In Emilia ci sarà, come dichiarato oggi da Brienza, anche Lorenzo Saccaggi, uscito malconcio dall’ultima partita. “Fortunatamente ha solo preso un forte pestone sull’osso sacro dopo una caduta: ieri ha fatto terapia e la sua presenza non è assolutamente in dubbio”.
Se dal punto di vista fisico non devono esserci preoccupazioni, un altro conto è la tenuta mentale di una squadra che, dopo aver perso il fattore campo, si trova ora con le spalle al muro. L’allenatore biancorosso non ha espresso alcun dubbio, parlando della grande voglia di rivalsa che i suoi ragazzi hanno da subito dimostrato.
“Sappiamo quali sono le situazioni tattiche da cui Cento può trarre dei vantaggi – ha proseguito Brienza – Noi possiamo essere più efficaci nella pressione sulla palla e nel contestare il tiro, senza dubbio non possiamo cambiare sistema difensivo. Si tratta dunque solo di far meglio le cose che già sappiamo fare”.
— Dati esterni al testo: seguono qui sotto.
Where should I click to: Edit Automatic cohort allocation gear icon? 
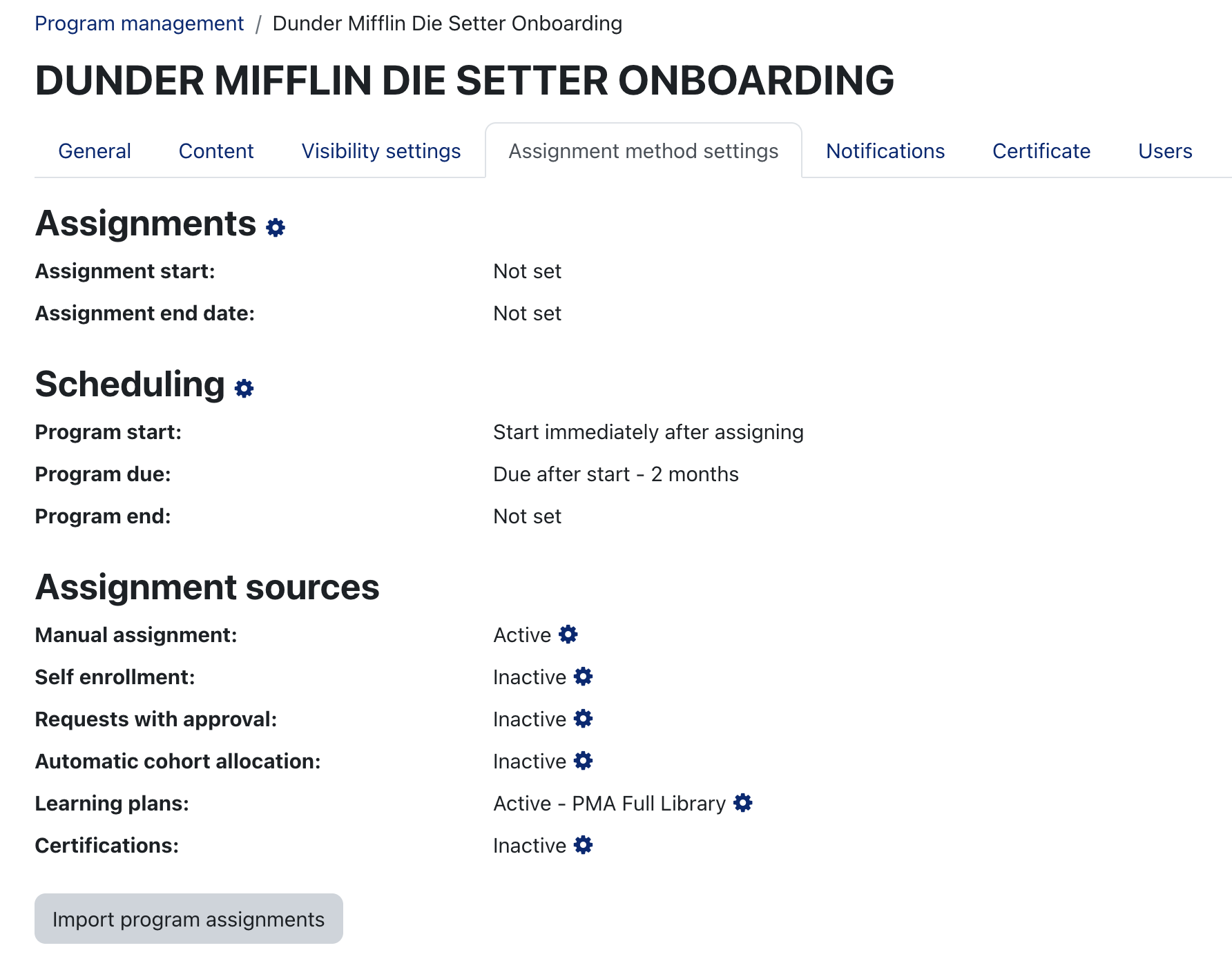(x=584, y=761)

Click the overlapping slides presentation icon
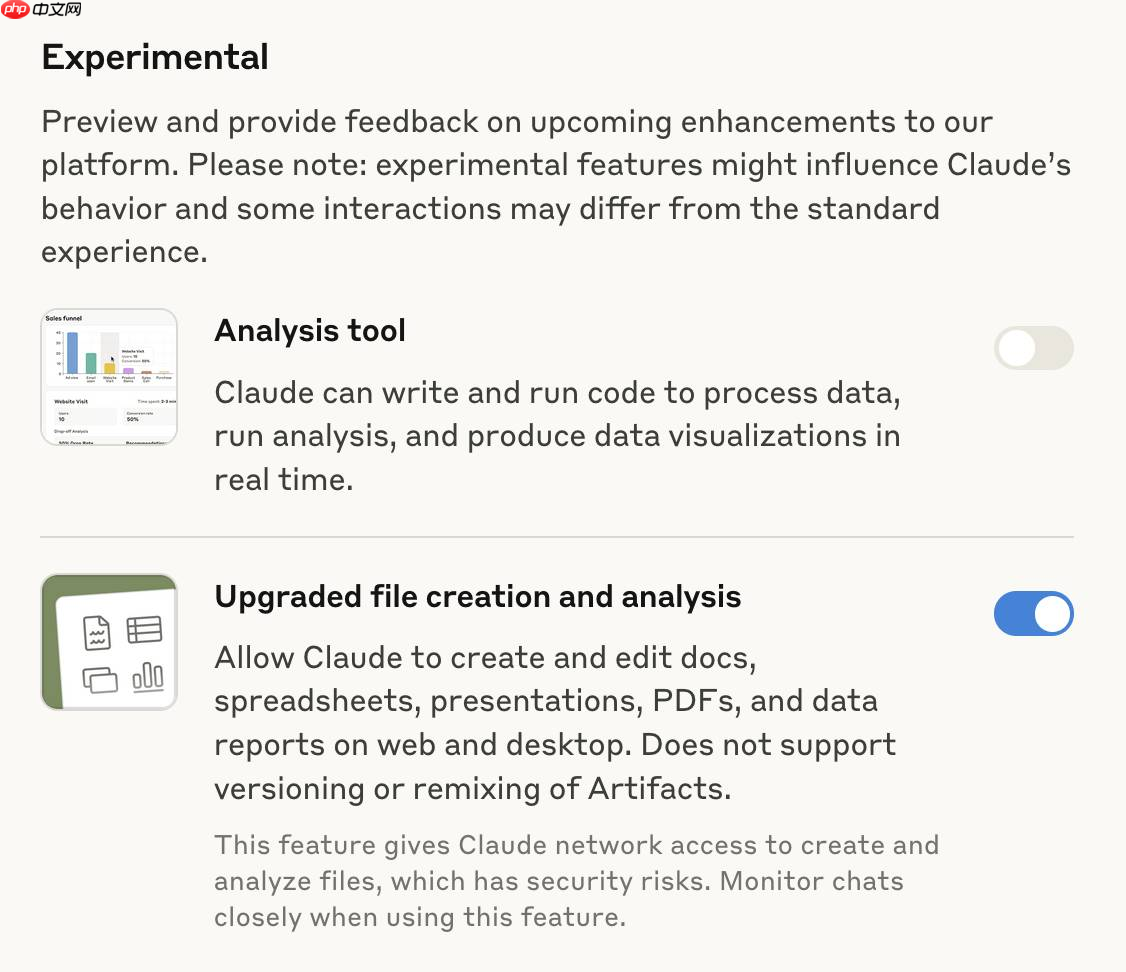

La squadra, come spiegato dal suo tecnico, è consapevole di non aver giocato, in questi play-off, le sue due migliori partite. La pressione e l’ansia da prestazione, per quanto possano esserci in parte, non sono certamente dovute a traguardi o obiettivi prefissati, quanto alla mera competizione.
“La pressione adesso è nelle loro mani – ha voluto così provocare il coach – Sanno che hanno due match point in casa e noi dobbiamo essere bravi a sfruttare questa situazione. Sono sicuro che riusciremo a giocare con serenità, consapevoli che dovremo vincere una partita per allungare la serie. In questa stagione abbiamo già dimostrato di poter fare bene anche in trasferta. Se sono rimasto sorpreso da Cento? Onestamente no, sta giocando come ci aspettavamo facesse. In Gara 1 siamo stati bravi a togliergli alcune situazioni, in Gara 2 non ne siamo stati capaci. Mi aspetto inoltre che le prossime gare andranno sugli stessi binari delle precedenti: se finissero con punteggi alti, allora sì che mi stupirei”.